Stars: Erich Redman, Megan Tremethick, Lawrie Brewster, Briony Monroe, Joanne Garnet, Emily Louise Knutsson, Stephen Kerr, Michael Daviot, Oluf Marshall, Thomas Handling, Ryan Livingstone, Craig J. Seath, Jock Ferguson | Written by Sarah Daly | Directed by Lawrie Brewster

Director Lawrie Brewster and writer Sarah Daly first came to my attention with the strange and original horror movie, Lord of Tears. Its striking imagery, including an owl-headed villain really made the movie stand out from other indie horror at the time. So I was intrigued when I saw the duos latest movie was an epic fantasy and couldn’t wait to check it out.

A malevolent force has taken hold of the kingdoms of Agonos and a lone knight must embark on a quest to find the last dragon to help him save the world. Along the way he picks up a couple of ‘friends’, one helpful, one not so and they end up forming an unlikely team to attempt this mission.

For a low budget movie, Dragon Knight looks great. Funds of just over £70,000 were raised through Kickstarter but that is still a small amount of money for a movie of this size.

The camera work is impressive and makes good use of the location that is perfectly chosen. From the forests to the hillside, it fits the story and movie nicely. But there’s much more visually to Dragon Knight, the costumes all look very good and the ‘evil’ knights have this kind of faceless mask style that is straight out of a horror movie. Making the villains look both menacing and kind of scary. There’s also a limited use of CGI but it is also used well. The dragon doesn’t feature as much as the film-makers probably wanted and while this isn’t up to Game of Thrones standard, it dies the job. CGI is also used to create armies of thousands without using a lot of extras! With this and close-ups shots of the fighting, Dragon Knight still creates that epic battle feel that is difficult without a large budget.

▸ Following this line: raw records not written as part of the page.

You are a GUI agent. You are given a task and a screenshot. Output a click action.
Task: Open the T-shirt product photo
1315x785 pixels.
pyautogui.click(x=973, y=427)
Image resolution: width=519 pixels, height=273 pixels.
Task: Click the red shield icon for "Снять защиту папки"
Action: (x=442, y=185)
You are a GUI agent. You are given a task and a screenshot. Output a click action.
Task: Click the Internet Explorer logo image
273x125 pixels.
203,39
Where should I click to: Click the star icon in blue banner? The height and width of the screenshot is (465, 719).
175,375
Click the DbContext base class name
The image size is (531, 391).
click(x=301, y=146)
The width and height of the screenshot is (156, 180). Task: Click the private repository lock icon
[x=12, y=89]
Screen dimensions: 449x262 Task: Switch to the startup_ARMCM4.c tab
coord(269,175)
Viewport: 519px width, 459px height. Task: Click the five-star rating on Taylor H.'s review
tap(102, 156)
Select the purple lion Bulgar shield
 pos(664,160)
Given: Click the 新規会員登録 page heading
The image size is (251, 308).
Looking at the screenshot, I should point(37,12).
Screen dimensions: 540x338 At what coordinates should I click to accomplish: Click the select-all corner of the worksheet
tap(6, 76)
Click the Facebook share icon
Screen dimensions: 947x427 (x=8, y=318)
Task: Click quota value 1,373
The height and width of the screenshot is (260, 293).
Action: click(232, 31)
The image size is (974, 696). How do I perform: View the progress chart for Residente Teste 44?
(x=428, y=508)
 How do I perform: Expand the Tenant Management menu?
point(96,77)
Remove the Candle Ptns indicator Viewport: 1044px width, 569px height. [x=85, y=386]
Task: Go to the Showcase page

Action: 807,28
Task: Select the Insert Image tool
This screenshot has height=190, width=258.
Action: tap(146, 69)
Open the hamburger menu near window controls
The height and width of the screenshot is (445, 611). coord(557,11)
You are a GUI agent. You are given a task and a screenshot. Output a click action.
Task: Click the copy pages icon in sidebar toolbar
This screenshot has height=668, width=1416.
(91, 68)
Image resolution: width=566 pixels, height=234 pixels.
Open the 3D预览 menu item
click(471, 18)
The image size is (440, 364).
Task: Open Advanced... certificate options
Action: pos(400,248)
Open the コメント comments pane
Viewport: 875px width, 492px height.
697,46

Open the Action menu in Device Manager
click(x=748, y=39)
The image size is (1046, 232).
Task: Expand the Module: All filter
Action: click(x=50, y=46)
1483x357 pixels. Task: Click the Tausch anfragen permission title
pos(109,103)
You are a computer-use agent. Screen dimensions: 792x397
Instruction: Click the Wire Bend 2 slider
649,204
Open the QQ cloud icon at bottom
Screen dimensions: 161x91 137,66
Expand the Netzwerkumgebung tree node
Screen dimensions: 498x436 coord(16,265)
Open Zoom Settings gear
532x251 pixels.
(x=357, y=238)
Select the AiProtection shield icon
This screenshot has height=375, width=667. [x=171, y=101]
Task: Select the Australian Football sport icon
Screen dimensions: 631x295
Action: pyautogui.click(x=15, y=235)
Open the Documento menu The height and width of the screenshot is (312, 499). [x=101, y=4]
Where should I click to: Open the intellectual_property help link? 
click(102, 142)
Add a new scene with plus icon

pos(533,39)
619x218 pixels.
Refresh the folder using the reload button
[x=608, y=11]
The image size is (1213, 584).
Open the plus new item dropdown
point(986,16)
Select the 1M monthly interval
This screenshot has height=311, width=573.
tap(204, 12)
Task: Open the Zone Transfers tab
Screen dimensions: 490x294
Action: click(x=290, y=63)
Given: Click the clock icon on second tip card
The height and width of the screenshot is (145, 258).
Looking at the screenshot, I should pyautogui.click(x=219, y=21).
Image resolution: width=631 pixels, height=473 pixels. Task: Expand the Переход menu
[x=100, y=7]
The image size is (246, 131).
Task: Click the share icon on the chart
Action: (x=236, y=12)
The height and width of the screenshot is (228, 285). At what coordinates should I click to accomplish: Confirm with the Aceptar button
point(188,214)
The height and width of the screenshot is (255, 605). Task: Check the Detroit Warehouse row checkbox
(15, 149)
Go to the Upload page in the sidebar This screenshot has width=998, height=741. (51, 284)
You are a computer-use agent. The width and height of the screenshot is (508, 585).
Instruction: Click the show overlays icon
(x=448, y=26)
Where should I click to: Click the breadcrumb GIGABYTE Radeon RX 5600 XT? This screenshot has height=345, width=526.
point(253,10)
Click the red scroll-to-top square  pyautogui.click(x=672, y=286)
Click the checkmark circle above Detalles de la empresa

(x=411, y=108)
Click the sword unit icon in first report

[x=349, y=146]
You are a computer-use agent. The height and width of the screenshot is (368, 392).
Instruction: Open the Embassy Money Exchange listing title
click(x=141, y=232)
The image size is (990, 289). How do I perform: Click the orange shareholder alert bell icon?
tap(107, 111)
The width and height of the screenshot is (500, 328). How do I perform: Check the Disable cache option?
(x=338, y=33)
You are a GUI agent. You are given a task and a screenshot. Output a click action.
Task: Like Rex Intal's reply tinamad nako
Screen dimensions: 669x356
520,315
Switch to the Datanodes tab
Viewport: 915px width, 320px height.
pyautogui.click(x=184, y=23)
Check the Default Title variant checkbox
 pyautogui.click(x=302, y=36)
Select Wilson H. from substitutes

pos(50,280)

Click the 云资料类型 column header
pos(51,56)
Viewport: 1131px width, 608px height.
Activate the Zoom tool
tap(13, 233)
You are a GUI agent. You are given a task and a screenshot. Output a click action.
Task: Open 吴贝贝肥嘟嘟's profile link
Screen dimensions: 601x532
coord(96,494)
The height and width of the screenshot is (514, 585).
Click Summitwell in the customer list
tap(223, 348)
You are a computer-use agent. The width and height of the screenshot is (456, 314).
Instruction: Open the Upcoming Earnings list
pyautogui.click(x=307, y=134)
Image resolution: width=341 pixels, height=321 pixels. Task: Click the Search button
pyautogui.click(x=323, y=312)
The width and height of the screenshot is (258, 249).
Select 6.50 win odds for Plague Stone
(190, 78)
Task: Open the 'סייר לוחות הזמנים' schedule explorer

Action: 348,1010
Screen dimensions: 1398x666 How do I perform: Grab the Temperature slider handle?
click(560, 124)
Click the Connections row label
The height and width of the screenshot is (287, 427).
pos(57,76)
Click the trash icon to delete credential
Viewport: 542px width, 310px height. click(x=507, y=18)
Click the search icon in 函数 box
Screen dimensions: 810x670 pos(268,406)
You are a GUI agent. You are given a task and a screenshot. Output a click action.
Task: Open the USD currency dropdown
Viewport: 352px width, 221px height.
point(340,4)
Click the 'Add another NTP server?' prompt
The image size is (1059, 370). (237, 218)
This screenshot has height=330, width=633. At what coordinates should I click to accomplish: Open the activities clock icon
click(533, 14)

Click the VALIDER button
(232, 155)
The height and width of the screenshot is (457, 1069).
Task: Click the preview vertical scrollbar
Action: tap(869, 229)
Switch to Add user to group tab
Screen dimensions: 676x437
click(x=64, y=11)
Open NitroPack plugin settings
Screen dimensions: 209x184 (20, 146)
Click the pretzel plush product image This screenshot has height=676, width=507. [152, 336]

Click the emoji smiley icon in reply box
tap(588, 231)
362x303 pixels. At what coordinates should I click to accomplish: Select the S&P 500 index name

Speaking of Game of Thrones, that and Lord of the Rings are clearly influences here. From the style to the costumes to the dragons to even the way the characters talk. Fans of both will get some joy from Dragon Knight.

It’s not without faults though. My biggest problem was the ‘light-relief’ character. He just seems so out of place in what is a serious movie except for this one character. None of the jokes really hit for me, which obviously doesn’t help but even if he was funny I’m not sure it would have worked. The film didn’t need any light relief. The actor is fine in the role but it felt like the character was supposed to be in a different movie. The main character also did that kind of growly, shouty voice that was often done better in Game of Thrones but it felt a little forced here.

The sword fights, while clearly trained for, weren’t as dynamic as they could have been and sometimes looked a bit too rehearsed.

Dragon Knight and its creators have to be credited for the ambition they have shown here and they have pulled off plenty of it. Low budget fantasy movies are usually full of dodgy CGI but this film avoids that and is all the better for it, concentrating more on its characters and style. The director and writing duo continue to impress.